::: Data for review
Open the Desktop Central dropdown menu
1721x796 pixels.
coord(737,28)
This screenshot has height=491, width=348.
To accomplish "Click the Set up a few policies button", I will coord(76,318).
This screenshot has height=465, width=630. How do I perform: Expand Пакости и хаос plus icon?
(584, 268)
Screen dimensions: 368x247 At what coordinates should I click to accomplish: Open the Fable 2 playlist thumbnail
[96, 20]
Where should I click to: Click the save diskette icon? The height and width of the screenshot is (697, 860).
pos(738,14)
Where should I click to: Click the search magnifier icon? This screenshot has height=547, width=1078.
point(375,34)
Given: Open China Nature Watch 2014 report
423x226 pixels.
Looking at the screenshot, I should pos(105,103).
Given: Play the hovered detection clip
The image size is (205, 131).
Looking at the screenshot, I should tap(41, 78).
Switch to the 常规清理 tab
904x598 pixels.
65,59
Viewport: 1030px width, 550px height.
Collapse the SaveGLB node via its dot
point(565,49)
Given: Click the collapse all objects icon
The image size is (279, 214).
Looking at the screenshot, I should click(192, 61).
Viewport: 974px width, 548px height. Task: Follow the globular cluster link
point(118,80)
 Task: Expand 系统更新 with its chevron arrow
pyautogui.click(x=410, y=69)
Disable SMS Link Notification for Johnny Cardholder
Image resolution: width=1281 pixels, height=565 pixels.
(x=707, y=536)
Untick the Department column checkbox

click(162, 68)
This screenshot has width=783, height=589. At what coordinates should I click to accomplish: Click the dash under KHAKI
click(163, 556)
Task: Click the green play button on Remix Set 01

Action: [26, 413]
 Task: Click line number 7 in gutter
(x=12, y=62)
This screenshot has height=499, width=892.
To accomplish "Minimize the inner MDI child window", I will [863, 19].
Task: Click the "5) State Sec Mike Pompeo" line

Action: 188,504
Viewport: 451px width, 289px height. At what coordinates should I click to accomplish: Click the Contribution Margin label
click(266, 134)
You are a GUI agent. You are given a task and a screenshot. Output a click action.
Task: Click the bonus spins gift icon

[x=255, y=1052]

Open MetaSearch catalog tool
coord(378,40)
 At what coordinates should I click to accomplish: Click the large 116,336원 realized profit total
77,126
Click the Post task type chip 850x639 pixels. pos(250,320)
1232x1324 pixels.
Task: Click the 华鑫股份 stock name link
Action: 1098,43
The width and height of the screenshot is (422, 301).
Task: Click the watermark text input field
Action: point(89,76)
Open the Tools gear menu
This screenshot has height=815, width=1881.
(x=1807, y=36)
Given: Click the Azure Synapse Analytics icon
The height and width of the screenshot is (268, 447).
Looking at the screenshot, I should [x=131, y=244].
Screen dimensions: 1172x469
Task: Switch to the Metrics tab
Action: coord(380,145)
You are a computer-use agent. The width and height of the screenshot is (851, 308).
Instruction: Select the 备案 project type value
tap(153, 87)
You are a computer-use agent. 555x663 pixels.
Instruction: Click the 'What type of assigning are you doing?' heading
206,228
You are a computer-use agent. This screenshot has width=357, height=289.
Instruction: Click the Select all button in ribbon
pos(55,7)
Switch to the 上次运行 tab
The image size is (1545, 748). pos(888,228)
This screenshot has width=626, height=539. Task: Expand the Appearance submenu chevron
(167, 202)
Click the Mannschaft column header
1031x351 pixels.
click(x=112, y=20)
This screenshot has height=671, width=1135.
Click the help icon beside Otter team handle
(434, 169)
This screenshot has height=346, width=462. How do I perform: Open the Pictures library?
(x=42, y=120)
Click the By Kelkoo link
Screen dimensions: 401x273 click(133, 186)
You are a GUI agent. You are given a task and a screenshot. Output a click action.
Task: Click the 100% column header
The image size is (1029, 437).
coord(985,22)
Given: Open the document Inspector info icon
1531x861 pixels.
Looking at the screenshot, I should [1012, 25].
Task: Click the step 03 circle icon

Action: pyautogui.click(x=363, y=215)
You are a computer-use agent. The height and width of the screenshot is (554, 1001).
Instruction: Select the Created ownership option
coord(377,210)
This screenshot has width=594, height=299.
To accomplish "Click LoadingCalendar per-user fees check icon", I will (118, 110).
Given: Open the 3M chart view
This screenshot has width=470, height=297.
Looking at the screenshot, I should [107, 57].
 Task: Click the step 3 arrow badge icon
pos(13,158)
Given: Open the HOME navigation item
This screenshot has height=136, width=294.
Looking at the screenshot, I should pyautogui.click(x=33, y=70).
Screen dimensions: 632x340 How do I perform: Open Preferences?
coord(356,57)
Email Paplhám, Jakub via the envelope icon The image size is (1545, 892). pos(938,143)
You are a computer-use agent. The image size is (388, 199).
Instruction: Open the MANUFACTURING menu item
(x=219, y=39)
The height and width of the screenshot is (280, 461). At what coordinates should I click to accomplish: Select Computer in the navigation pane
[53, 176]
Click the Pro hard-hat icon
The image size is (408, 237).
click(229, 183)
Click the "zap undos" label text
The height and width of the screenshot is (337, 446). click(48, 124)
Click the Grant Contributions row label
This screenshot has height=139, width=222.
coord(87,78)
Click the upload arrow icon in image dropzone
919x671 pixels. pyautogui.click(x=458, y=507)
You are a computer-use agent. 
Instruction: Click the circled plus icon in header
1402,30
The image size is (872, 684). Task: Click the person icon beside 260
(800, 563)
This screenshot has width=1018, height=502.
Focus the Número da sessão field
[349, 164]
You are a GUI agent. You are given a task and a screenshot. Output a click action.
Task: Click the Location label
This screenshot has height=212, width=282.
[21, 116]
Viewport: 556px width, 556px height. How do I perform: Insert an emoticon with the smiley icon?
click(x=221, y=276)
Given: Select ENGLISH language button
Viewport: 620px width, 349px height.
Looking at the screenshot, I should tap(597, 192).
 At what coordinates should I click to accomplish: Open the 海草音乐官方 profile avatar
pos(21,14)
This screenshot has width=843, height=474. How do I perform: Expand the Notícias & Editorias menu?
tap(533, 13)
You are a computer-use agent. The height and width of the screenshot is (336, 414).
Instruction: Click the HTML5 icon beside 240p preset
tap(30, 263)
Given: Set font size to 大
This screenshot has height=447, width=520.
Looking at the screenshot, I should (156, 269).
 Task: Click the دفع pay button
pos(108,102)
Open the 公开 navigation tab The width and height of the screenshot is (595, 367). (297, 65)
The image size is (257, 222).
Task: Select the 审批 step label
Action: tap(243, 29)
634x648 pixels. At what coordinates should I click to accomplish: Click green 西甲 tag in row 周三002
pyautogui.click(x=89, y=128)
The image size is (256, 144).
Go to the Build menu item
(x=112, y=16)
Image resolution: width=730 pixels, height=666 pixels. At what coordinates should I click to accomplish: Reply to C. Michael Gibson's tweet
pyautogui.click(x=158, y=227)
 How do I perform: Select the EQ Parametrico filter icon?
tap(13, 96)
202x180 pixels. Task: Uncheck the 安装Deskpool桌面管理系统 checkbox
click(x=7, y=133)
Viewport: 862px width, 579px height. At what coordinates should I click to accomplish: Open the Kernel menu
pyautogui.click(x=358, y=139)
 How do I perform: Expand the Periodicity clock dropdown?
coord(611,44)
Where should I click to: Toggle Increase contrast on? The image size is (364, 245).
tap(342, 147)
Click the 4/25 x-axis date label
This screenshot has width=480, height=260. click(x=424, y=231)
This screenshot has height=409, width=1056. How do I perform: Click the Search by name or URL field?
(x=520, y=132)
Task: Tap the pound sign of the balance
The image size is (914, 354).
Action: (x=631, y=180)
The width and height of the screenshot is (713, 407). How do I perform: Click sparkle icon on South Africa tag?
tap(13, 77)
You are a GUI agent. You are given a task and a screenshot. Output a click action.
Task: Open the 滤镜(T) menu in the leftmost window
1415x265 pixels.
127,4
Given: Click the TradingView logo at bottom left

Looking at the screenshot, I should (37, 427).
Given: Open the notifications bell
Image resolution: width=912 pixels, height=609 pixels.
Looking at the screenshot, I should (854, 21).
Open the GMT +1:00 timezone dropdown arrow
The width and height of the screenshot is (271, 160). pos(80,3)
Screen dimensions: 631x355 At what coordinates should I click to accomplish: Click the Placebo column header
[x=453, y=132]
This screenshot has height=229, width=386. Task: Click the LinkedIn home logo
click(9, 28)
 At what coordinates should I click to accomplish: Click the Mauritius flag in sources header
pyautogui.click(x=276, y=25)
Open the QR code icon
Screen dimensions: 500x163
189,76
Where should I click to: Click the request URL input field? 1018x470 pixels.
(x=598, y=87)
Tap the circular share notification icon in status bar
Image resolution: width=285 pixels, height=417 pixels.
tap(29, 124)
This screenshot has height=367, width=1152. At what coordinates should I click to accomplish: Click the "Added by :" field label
::::::
*Work item*: Using the records above, gather all lines where the string "window" is present.

*Output below*:
To accomplish "Minimize the inner MDI child window", I will [863, 19].
Task: Open the 滤镜(T) menu in the leftmost window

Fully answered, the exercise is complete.